■ BRIEF: Put every line of the items below into a Markdown table with the columns Row and Line, numbering the rows and skipping blank lines. Leave the pictures out.

----- SUPPLIED ENTRIES

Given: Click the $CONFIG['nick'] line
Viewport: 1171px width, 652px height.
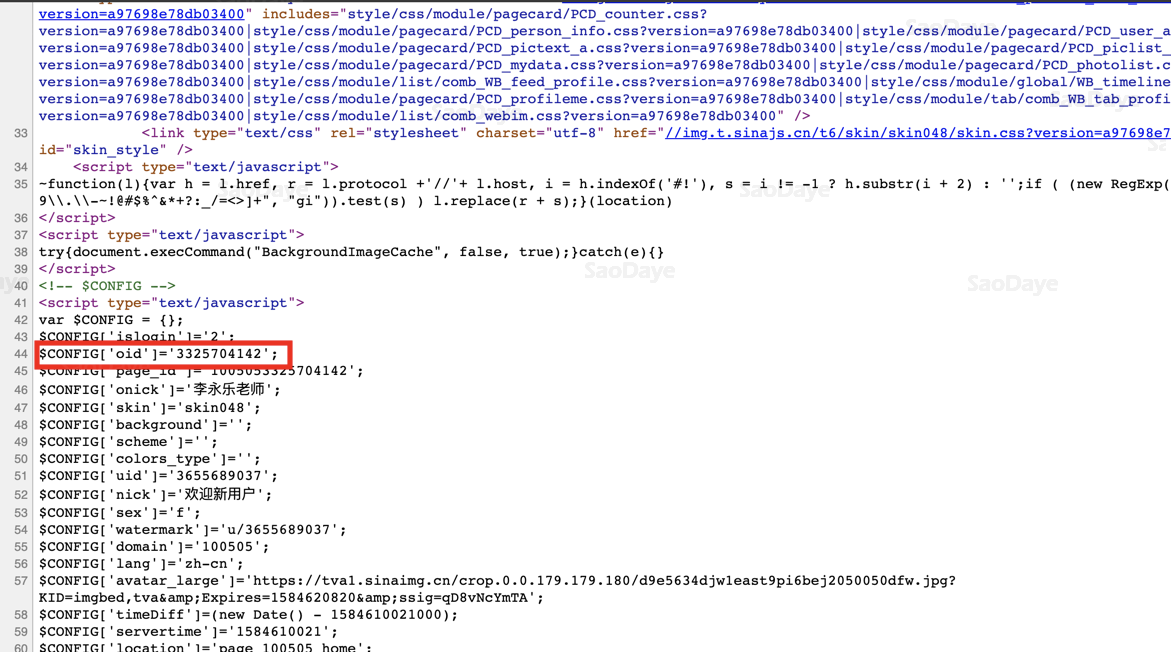Looking at the screenshot, I should click(155, 494).
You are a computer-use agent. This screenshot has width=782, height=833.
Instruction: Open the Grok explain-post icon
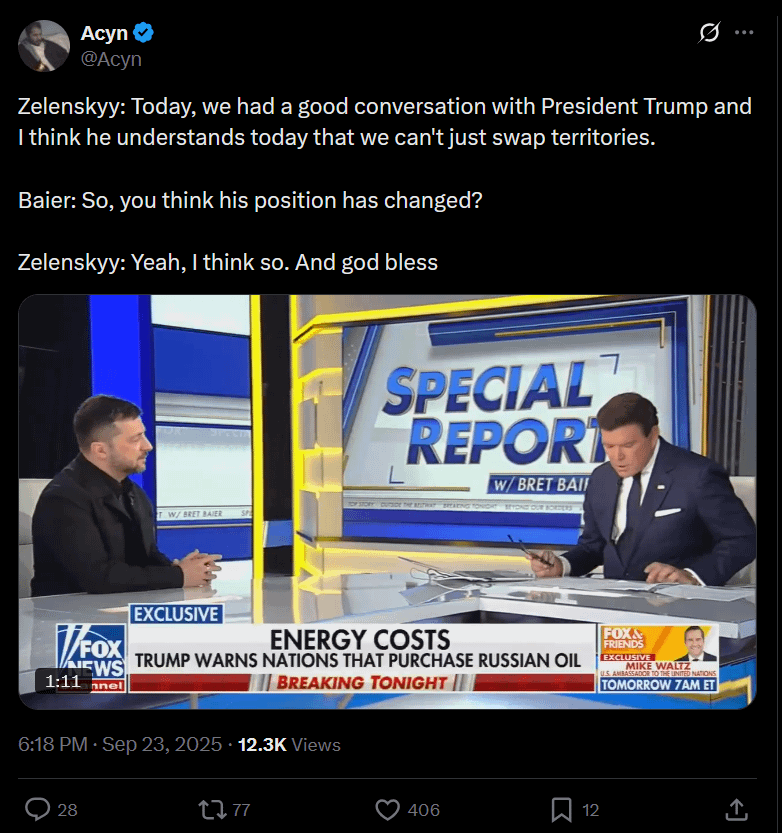click(708, 33)
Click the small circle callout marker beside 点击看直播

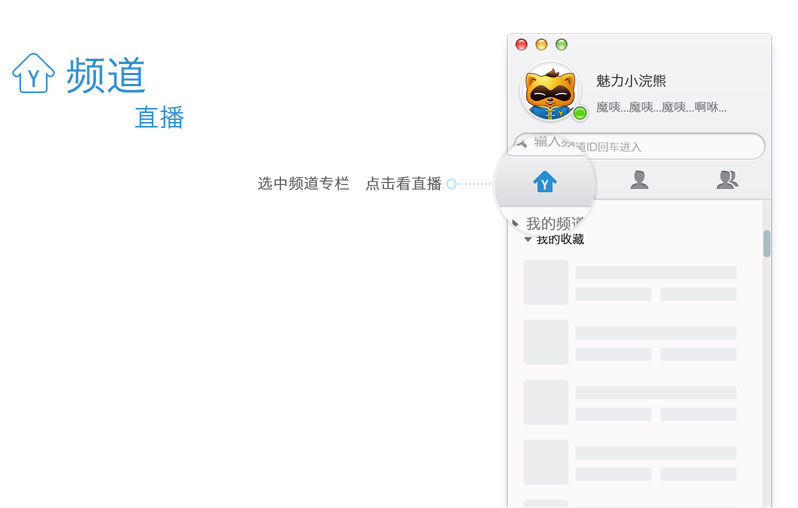tap(451, 184)
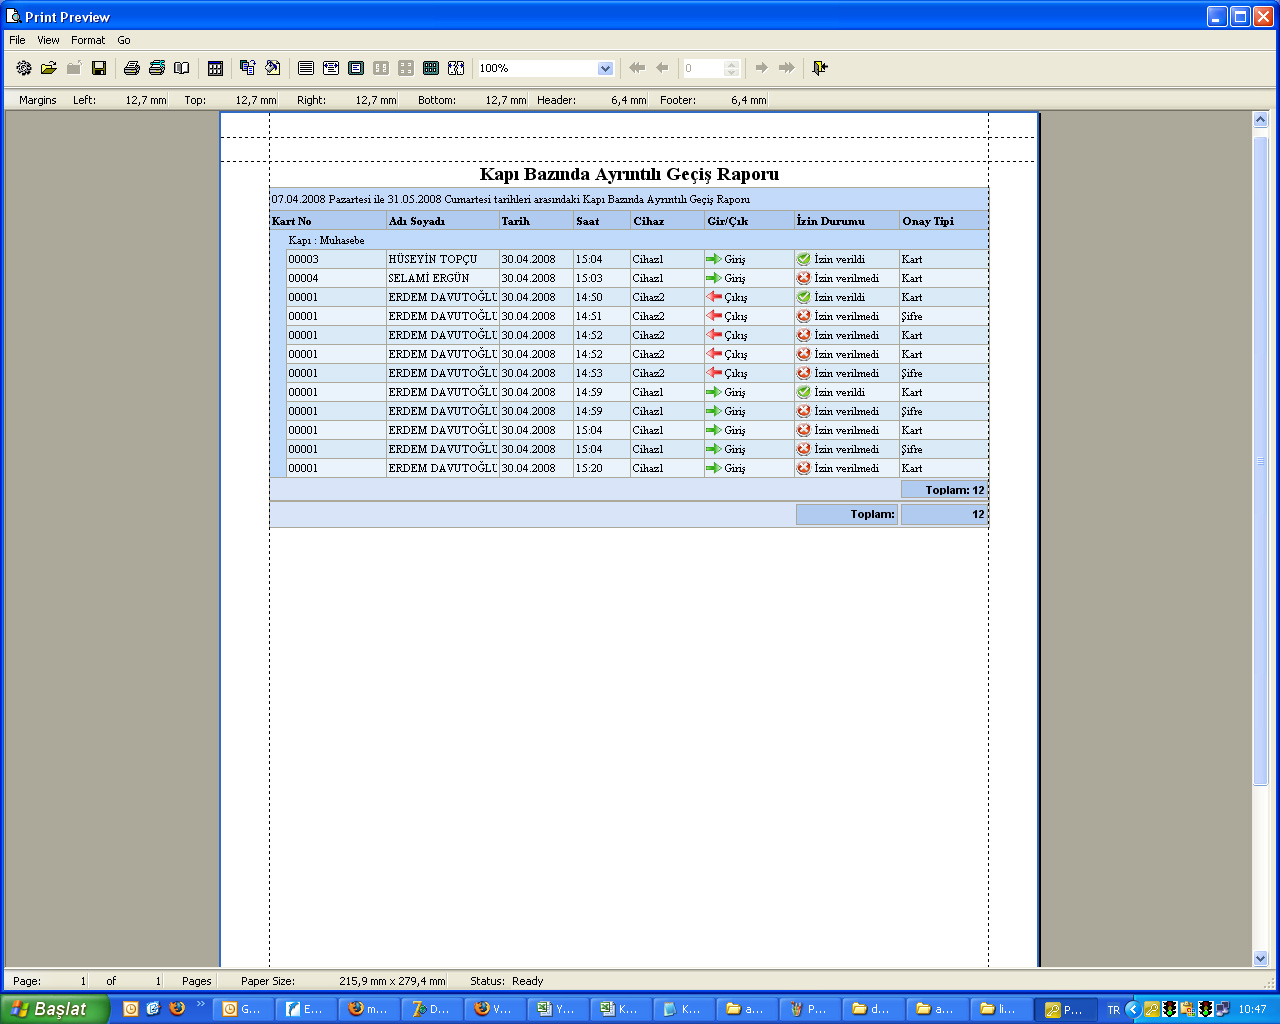This screenshot has width=1280, height=1024.
Task: Click the page number input field
Action: pyautogui.click(x=703, y=68)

----------

■ EXERCISE RESULT:
| Row | Line |
|---|---|
| 1 | Given: Click the $CONFIG['nick'] line |
| 2 | Viewport: 1171px width, 652px height. |
| 3 | Looking at the screenshot, I should click(155, 494). |
| 4 | You are a computer-use agent. This screenshot has width=782, height=833. |
| 5 | Instruction: Open the Grok explain-post icon |
| 6 | click(708, 33) |
| 7 | Click the small circle callout marker beside 点击看直播 |
| 8 | tap(451, 184) |
| 9 | This screenshot has width=1280, height=1024. |
| 10 | Task: Click the page number input field |
| 11 | Action: pyautogui.click(x=703, y=68) |